Segment Start: Provided records
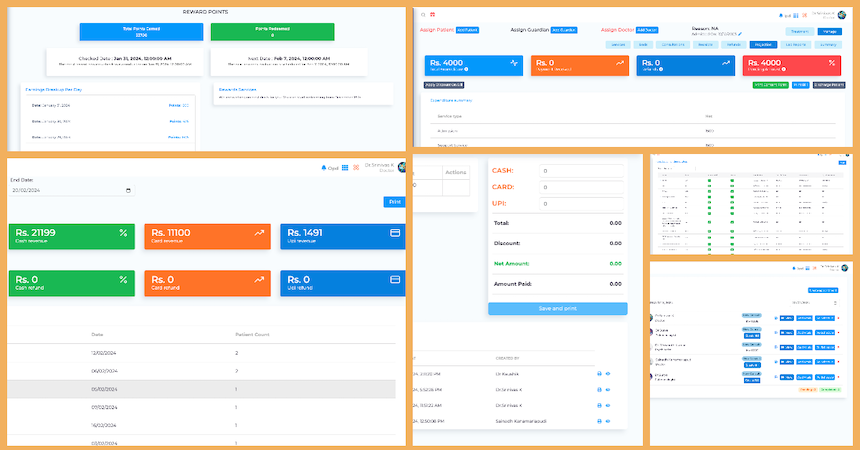Viewport: 860px width, 450px height.
Task: Click the Cash revenue percent icon
Action: (x=123, y=233)
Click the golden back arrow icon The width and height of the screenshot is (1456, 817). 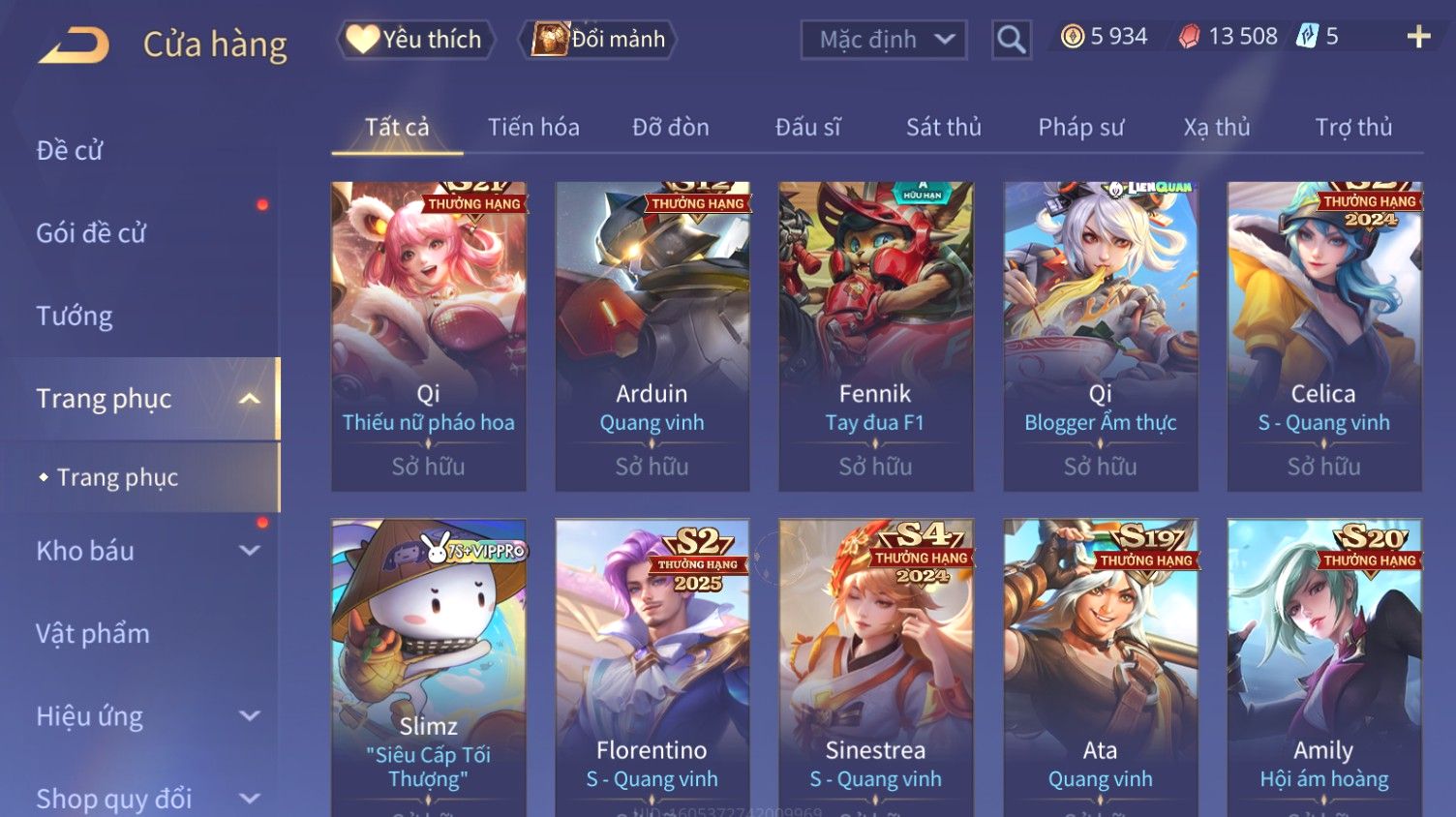[x=75, y=45]
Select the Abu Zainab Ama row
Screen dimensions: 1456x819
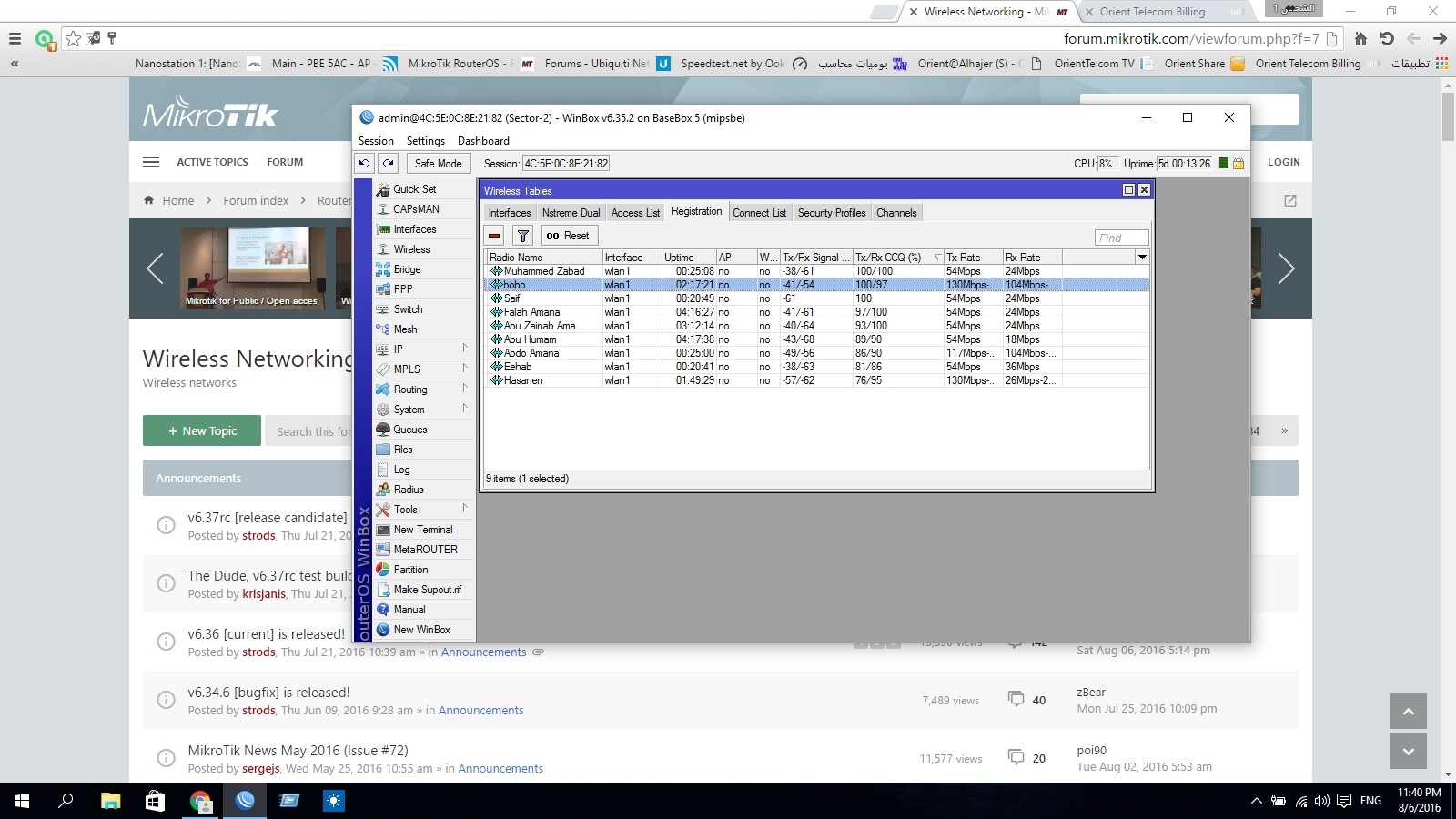540,326
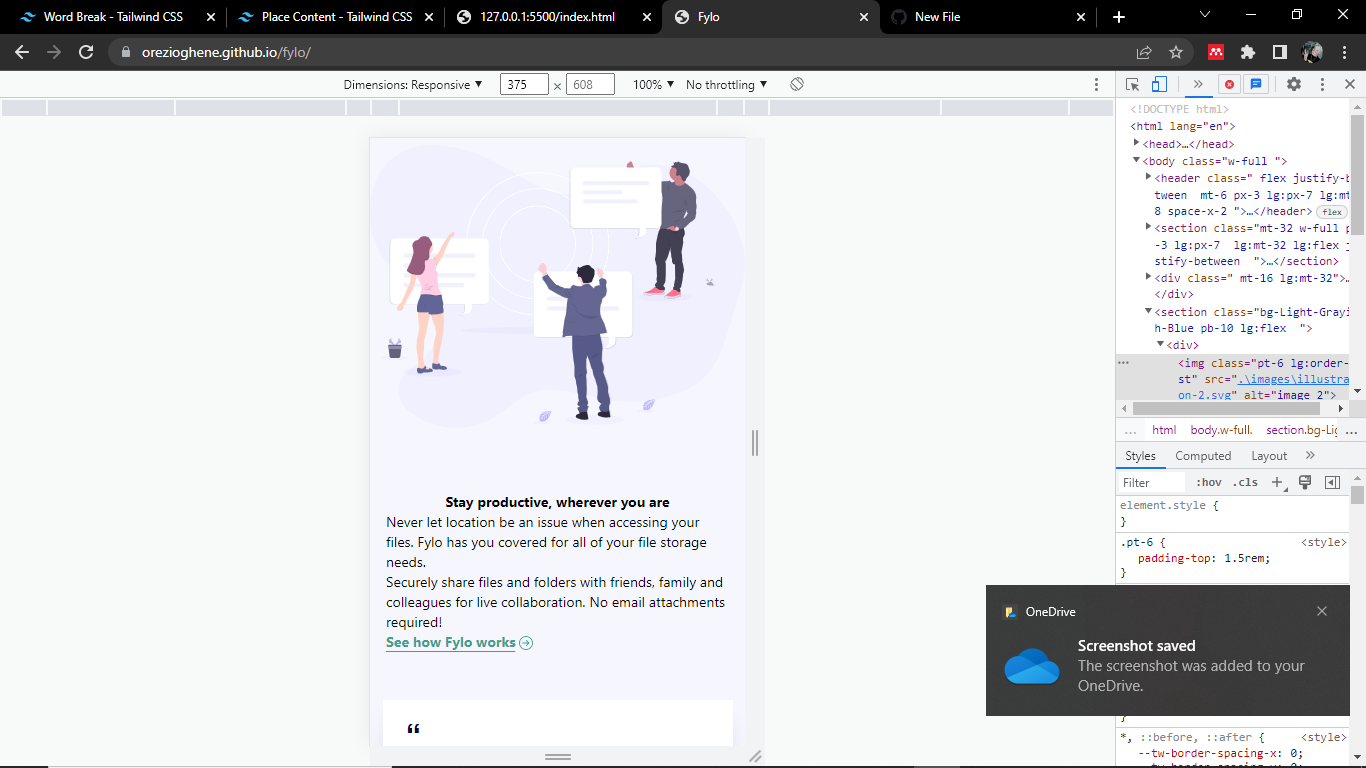Image resolution: width=1366 pixels, height=768 pixels.
Task: Click the Mendeley extension icon
Action: (x=1213, y=52)
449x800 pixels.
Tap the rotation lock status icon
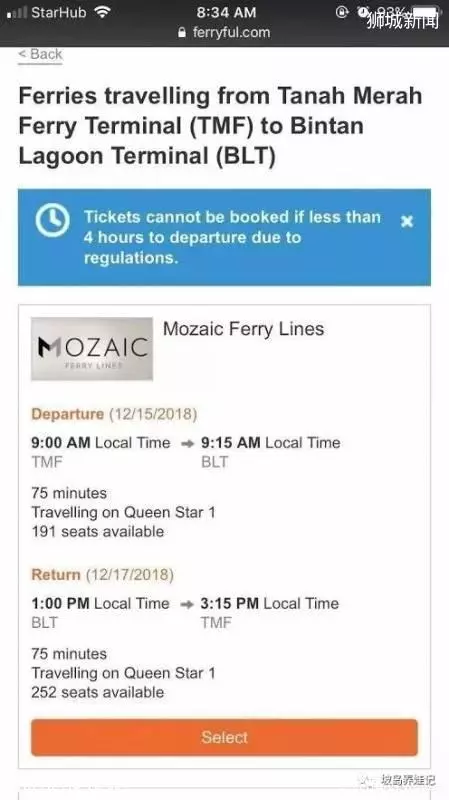pyautogui.click(x=342, y=12)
Segment End: Provided records
**Instructions for the task**
Starting with the line that holds "Screen dimensions: 1456x819", return each line exactly through the final line of the entries above; pictures are not part of the output.

**Exercise solution**
Screen dimensions: 1456x819
540,326
Image resolution: width=1366 pixels, height=768 pixels.
Task: Click the Mendeley extension icon
Action: (x=1213, y=52)
449x800 pixels.
Tap the rotation lock status icon
pyautogui.click(x=342, y=12)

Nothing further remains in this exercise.